Publication year - 2020
Publication title -
american journal of medical genetics part a
Language(s) - English
Resource type - Journals
SCImago Journal Rank - 1.064
H-Index - 112
eISSN - 1552-4833
pISSN - 1552-4825
DOI - 10.1002/ajmg.a.61880
Subject(s) - hemophagocytic lymphohistiocytosis , medicine , disease , etoposide , pediatrics , immunosuppression , alemtuzumab , immunology , chemotherapy , surgery , transplantation
Gaucher disease, a lysosomal storage disorder and hemophagocytic lymphohistiocytosis (HLH), a disorder of the immune system, have several overlapping clinical features including cytopenias, elevated serum ferritin, and splenomegaly. Prior reports of acute infantile neuronopathic, Type 2 Gaucher disease manifesting with signs of HLH have been published. Here we describe an adult patient who was initially suspected of having HLH, and was treated with a 10‐day course of etoposide and a 5‐day course alemtuzumab for presumptive HLH, only to later to have his presentation be determined to be due to Type 1 Gaucher disease.
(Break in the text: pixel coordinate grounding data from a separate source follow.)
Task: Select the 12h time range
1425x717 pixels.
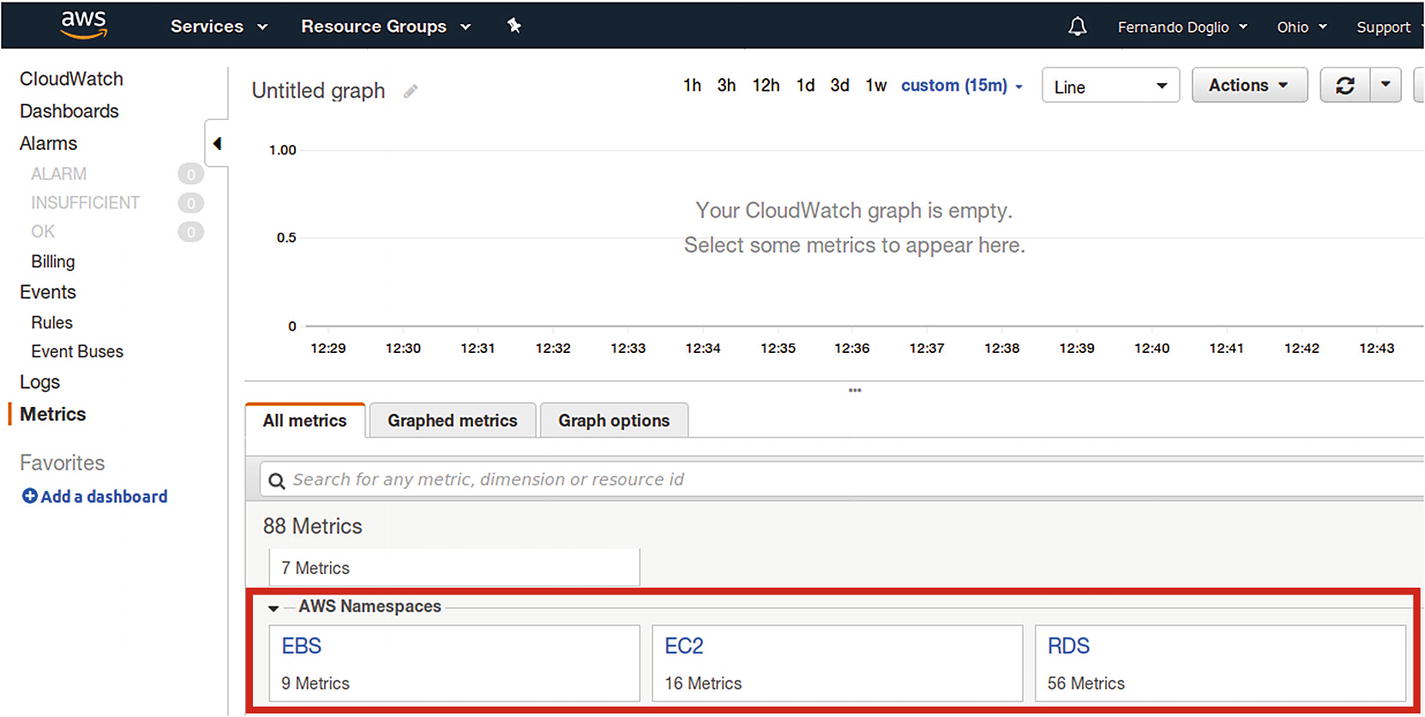Action: (x=765, y=86)
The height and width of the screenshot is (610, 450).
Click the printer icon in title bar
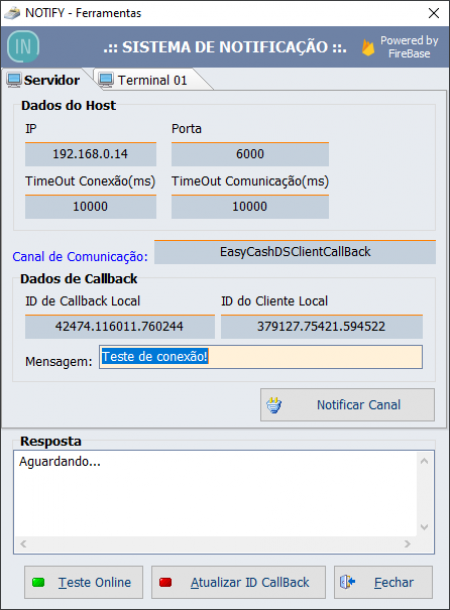[x=12, y=13]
HLH chemotherapy treatment appeared to trigger a severe Gaucher acute pain crisis and extensive bony disease including avascular necrosis. Prolonged immunosuppression, and recurrent infections further complicated a lengthy hospitalization. We discuss the clinical overlap between Gaucher and HLH and the iatrogenic consequences of HLH‐directed therapy on underlying Type 1 Gaucher disease.